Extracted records
____

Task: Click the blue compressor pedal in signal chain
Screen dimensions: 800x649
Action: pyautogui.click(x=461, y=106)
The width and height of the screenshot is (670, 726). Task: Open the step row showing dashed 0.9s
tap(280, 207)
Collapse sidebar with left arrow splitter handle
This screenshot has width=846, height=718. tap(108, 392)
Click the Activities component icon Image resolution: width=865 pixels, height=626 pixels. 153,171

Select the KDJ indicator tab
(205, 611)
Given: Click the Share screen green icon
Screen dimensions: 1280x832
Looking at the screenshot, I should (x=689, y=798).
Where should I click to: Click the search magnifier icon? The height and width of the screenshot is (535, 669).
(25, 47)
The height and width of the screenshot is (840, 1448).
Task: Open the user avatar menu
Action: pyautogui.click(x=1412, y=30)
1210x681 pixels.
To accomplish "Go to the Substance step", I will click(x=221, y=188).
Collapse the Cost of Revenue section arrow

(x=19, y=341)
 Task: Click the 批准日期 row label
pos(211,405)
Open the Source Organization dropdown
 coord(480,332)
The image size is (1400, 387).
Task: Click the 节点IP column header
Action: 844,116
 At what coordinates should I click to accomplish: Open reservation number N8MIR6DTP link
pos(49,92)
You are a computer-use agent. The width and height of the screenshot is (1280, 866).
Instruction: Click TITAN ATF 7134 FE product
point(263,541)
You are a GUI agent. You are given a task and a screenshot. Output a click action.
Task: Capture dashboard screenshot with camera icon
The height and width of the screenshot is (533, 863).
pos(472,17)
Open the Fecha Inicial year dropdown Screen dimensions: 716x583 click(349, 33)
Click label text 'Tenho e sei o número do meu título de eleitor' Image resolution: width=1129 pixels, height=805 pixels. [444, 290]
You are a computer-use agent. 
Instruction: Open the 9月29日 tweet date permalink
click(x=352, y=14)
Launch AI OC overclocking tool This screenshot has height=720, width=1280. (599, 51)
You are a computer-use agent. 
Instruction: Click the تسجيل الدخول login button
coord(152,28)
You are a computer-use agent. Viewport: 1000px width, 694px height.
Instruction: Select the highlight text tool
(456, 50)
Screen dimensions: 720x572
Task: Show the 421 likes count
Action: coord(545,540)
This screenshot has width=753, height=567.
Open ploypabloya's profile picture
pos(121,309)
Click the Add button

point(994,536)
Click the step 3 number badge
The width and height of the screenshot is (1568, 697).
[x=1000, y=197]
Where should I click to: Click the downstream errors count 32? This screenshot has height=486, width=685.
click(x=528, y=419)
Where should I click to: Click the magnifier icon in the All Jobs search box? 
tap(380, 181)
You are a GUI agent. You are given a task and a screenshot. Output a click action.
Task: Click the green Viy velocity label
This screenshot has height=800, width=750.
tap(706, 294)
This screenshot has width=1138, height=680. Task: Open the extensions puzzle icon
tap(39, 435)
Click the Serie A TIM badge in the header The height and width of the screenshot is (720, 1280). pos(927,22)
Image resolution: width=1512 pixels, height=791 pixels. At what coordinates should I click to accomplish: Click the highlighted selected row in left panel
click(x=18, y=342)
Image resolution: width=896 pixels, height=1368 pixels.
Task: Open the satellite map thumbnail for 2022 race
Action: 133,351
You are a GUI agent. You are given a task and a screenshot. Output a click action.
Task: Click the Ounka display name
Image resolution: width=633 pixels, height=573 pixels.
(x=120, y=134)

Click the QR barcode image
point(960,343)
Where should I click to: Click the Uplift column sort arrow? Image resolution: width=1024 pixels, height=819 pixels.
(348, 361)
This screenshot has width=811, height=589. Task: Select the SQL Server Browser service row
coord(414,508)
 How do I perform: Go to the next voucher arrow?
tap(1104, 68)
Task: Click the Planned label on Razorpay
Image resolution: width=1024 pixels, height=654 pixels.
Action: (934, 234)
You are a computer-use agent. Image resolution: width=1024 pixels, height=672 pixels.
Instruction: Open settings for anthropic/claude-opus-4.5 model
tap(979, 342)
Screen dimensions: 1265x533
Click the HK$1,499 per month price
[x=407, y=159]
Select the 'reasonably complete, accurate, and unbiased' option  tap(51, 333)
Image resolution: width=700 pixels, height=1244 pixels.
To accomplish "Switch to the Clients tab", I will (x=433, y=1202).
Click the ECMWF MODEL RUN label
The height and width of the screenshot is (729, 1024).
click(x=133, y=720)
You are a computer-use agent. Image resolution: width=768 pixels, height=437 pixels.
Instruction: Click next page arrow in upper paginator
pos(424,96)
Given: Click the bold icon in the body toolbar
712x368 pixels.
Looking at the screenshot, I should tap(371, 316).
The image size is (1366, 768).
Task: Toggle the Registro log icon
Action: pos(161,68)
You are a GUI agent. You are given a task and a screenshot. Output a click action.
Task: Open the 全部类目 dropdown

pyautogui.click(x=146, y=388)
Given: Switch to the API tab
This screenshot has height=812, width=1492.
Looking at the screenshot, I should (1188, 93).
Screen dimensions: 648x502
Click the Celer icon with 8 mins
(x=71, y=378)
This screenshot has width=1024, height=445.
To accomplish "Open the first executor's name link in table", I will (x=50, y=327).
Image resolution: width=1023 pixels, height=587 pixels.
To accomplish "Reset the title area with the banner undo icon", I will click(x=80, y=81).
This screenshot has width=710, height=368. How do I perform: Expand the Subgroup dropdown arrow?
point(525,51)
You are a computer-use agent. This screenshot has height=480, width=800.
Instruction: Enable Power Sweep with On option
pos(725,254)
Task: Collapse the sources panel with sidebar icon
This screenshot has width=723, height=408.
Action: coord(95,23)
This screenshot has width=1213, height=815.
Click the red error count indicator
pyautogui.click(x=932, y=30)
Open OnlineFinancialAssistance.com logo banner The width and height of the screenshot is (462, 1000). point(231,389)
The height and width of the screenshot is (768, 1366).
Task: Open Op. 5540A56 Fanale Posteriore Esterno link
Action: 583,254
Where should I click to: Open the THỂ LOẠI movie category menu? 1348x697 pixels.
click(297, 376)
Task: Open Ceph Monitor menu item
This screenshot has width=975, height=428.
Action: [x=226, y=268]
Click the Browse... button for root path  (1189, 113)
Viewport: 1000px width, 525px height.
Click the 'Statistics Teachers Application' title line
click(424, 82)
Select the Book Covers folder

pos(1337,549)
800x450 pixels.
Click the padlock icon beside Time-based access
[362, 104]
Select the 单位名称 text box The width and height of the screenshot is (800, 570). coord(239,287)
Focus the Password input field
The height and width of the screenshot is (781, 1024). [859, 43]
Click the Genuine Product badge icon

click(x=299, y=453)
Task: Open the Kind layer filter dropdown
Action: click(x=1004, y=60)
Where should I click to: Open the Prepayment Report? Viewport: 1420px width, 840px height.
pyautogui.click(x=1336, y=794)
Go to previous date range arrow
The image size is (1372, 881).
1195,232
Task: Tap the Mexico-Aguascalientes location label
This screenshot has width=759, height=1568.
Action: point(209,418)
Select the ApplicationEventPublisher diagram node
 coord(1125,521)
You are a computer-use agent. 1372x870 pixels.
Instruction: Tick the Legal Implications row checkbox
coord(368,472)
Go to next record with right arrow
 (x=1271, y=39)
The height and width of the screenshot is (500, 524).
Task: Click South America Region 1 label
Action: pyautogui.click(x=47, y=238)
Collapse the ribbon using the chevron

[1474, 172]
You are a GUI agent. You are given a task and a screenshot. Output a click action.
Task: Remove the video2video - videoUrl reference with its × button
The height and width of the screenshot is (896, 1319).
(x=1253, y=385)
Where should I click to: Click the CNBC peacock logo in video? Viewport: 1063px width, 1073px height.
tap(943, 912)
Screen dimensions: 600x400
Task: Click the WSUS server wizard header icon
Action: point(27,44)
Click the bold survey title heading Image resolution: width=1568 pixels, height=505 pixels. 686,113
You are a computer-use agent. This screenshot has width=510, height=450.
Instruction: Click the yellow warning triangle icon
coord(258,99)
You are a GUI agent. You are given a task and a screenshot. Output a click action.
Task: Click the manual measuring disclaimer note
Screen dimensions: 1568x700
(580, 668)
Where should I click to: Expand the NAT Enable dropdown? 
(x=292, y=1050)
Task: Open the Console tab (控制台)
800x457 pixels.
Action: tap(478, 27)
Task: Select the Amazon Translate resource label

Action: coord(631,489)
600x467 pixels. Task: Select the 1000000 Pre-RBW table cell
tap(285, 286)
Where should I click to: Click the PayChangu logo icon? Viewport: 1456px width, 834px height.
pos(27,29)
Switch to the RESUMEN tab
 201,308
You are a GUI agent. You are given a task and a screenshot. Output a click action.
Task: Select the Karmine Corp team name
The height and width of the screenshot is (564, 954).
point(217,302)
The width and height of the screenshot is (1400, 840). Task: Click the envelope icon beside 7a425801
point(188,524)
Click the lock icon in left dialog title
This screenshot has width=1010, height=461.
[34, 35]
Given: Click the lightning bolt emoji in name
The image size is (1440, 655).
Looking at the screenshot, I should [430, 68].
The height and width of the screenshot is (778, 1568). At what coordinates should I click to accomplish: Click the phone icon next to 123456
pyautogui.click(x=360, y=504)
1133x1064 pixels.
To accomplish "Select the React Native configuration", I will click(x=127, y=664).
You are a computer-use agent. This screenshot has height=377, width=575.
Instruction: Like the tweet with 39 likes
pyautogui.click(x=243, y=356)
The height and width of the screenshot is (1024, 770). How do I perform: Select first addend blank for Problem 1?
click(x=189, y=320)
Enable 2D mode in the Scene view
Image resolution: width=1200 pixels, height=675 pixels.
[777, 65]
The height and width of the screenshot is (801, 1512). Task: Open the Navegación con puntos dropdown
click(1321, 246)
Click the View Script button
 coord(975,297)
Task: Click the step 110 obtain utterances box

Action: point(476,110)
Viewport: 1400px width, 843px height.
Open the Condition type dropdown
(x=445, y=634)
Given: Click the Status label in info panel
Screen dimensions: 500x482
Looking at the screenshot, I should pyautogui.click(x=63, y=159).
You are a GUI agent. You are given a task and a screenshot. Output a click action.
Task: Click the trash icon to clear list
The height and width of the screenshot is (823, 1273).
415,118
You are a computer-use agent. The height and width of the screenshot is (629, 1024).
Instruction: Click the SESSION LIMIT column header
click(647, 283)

____

=== TASK DESCRIPTION ===
Your answer must be a copy of every line in the data above that holds the string "name".

=== ANSWER FOR THE TASK ===
Task: Click the Ounka display name
To accomplish "Open the first executor's name link in table", I will (x=50, y=327).
Task: Select the Karmine Corp team name
Given: Click the lightning bolt emoji in name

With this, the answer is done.